Juan Ramon Jimenez’s elegant line leans towards grief and lost potential. It speaks of the tragedy when a work – any work – is not given its due process, when forced gestation leads to failed gestalt. Lost potential. How true, oh how true. The Spanish Poet Laureate doesn’t condescend, just sadly, firmly observes. And to me, it exudes a steadfast resolve that the creative act must pick and peel all plausible options before it is deemed right. Pick and peel every step of the way.

Juan Ramon’s aphorism also reaffirms my deep disdain for the faster-faster culture we’re so accustomed here in Malaysia. As if the hallmark of creativity is how fast you can churn out a pretty drawing. Or how swift you cut and paste. Wait, what about depth, what about how it fits society, what about its growth? Aiyah, whaffor we tokk RnD - no market, waste time, waste money; that one let Mat Salleh people do, let Japanese do. You faster-faster.

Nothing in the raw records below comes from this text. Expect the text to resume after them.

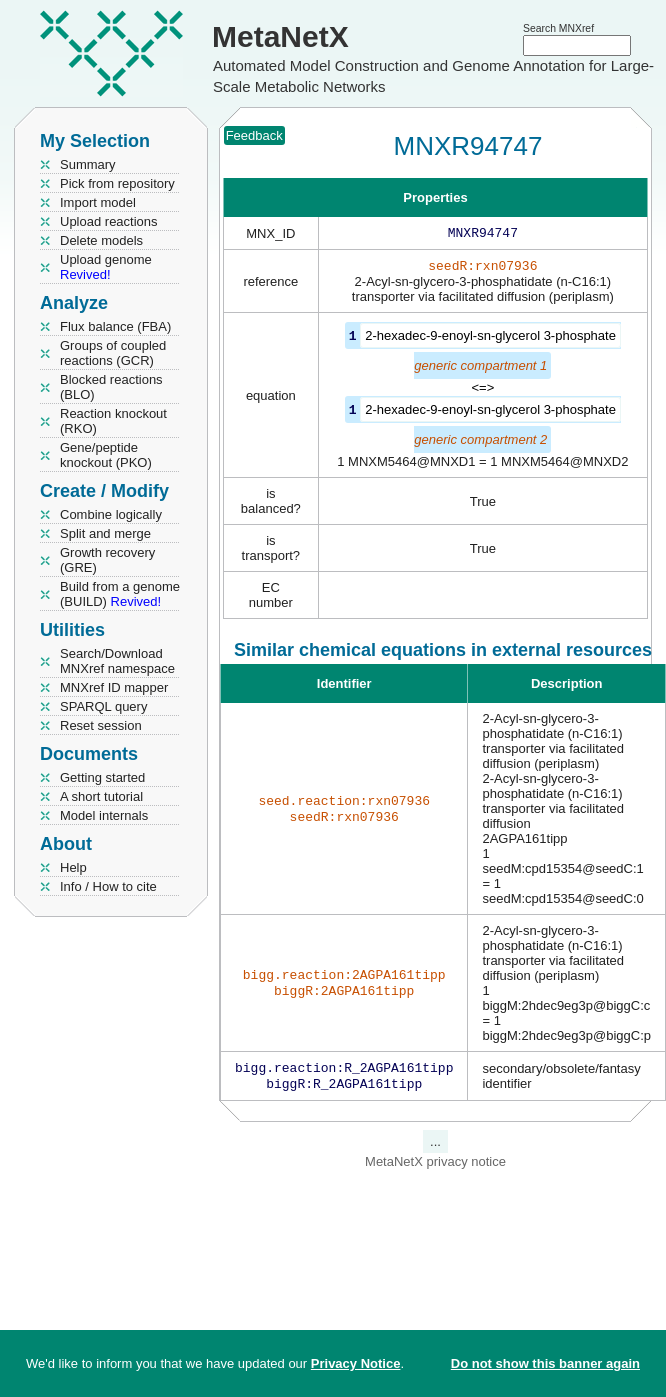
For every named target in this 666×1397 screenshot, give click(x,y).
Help (73, 867)
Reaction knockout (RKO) (113, 421)
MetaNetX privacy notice (435, 1167)
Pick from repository (117, 183)
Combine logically (111, 514)
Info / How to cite (108, 886)
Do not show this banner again (545, 1363)
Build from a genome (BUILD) (120, 594)
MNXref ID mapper (114, 687)
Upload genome (106, 267)
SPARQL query (103, 706)
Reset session (101, 725)
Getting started (102, 777)
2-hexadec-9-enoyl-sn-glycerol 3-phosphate (490, 339)
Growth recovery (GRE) (107, 560)
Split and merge (105, 533)
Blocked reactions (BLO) (111, 387)
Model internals (104, 815)
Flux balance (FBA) (115, 326)
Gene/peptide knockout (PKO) (106, 455)
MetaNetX (280, 36)
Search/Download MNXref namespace (117, 661)
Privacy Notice (356, 1363)
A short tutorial (101, 796)
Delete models (101, 240)
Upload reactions (109, 221)
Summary (88, 164)
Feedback (254, 135)
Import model (98, 202)
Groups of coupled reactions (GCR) (113, 353)
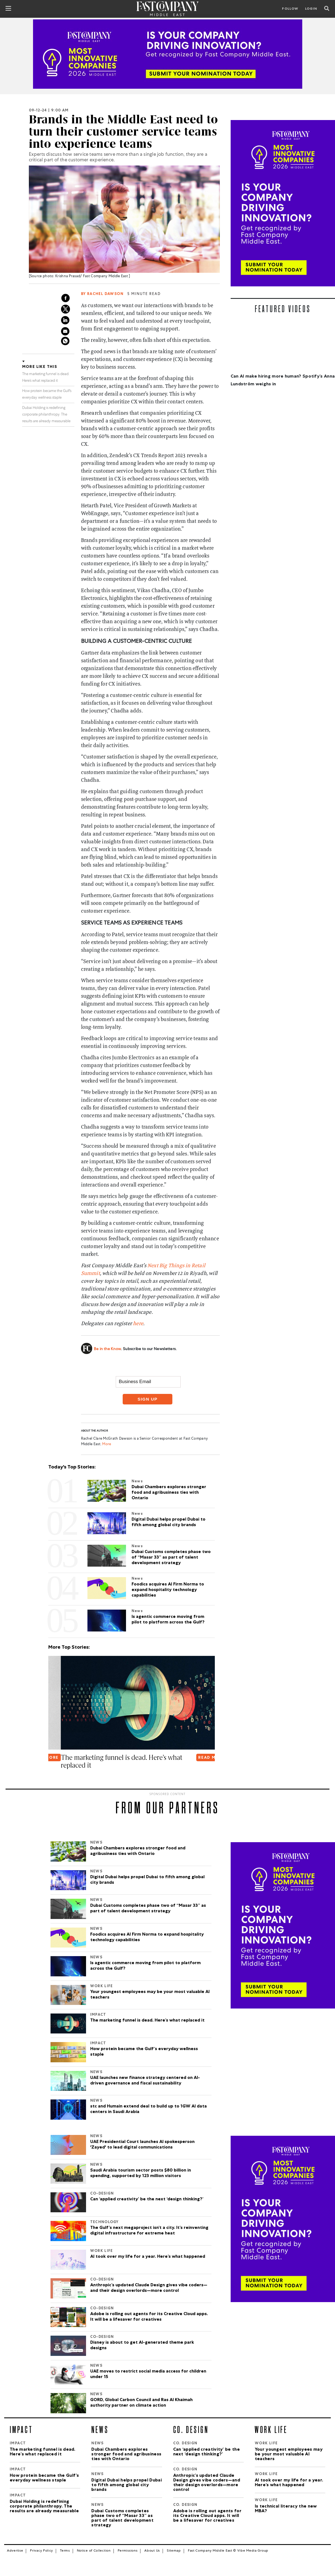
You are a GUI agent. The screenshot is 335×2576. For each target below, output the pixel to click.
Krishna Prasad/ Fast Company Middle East (92, 276)
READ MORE (199, 1758)
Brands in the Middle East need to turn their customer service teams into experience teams (123, 131)
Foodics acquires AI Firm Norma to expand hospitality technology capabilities (147, 1938)
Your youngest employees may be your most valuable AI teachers (150, 1995)
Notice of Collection (94, 2551)
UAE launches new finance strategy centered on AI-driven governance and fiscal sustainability (145, 2081)
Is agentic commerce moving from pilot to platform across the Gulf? (145, 1966)
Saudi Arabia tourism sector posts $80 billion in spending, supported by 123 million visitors (140, 2173)
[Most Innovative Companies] (283, 203)
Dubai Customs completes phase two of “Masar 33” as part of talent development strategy (148, 1909)
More (106, 1444)
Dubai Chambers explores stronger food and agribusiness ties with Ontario (137, 1851)
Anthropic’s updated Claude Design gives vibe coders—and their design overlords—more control (148, 2288)
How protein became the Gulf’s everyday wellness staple (144, 2052)
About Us (152, 2551)
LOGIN (311, 9)
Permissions (128, 2551)
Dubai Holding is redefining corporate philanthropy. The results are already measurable (46, 414)
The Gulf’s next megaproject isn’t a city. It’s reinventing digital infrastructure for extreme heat (149, 2231)
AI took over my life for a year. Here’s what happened (147, 2257)
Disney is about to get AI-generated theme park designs (142, 2346)
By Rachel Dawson (102, 294)
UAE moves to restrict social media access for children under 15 (148, 2374)
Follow (290, 9)
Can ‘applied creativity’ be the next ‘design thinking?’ (146, 2199)
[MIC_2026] (167, 54)
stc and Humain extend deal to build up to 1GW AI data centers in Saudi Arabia (148, 2109)
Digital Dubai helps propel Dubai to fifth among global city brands (147, 1880)
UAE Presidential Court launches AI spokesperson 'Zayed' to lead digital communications (142, 2145)
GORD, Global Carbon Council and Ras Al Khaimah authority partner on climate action (141, 2403)
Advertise (15, 2551)
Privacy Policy (41, 2551)
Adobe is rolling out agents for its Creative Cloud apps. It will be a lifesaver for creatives (149, 2317)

The result? Our landscape festers with sad flowers. From our transport system to malls to entire townships to high-rise apartments, you come across fields and fields of sad flowers. It alienates our Being. That's largely because the people who are in the driver's seat and can make a difference refuse to make that difference. After all, they learned real quick that flowers aren't currency, cash is.

Design is hard work. It teases you like a bully, mocks your intelligence, kicks sand in your face, and disappears when you think you’ve finally made a true friend. I hate it yet I can’t live without it. I avoid it, give it the cold shoulder and yet I return to it.

Design is hard because it is ultimately simple. As a haiku is simple. As E=mc2 is simple. As a calligrapher’s stroke is simple. As a courtyard is simple. Simple and far-reaching. Far-reaching and simple. Resonant, paced like a heart-beat, dark as a waterfall at night, eternal as love.

Embodied in every truly simple nugget is that door Elegance, which opens to a world of relationships and runs deep – through it, you see and feel. It is seldom dressed in pin-stripes. It isn’t pretty, it is beautiful. That same door, sturdy and true, belies the pains, questions, thoughts and feelings, contemplation, experiences bitter and sweet that a person necessarily goes through before reaching silence. If ever.

To truly approach design, it asks one thing from you: Be naked.

Then, be prepared to walk. Walk a lot. Goethe wrote: “Do not hurry. Do not rest.”

The design process is an uncharted trail that brings one to meadows and fresh springs, and dank abysses so foul you tremble at its walls. You tumble because you cannot see, rats gnaw at your ankle, and worse, you see yourself in the mirror. But you remember the moonlight, and you go on. You remember the hardness of rock, the whipping of lallang on a breezy day, and your four-year-old sister’s toothy smile after she pulled out her first earthworm.

And you want to soak in all this, pack it in a brown paper bag and share it with your neighbour. That’s easier said than done. I’ve never come across a person I respected as a designer who has said design is easy. Never.

The artist Giacometti wrote in a letter: “… I don’t understand it, but that’s how it is. I see my sculptures before me; each one…a failure. Right, a failure. But in each there’s something of what I want to create someday.”

I’ve heard many who claim to be designers say design is so easy, but that’s another story about another tribe. A tribe whose moral compass points unerringly towards the spire of cash registers and whose idea of design is a two-minute flip through a pretty magazine and pasting post-it notes over somebody's published work.

As for me, I’m learning - there's forty thousand more miles of learning how to see, much less design. The walk will be long, no doubt. And I'll fall and there will be scabs. But there are friends, kindred spirits to my left and right and we'll chug along riding on the coals of hope that someday, we’d get to gaze at flowers nurtured right - blooming in their full glory - arrived at without hurry, without rest.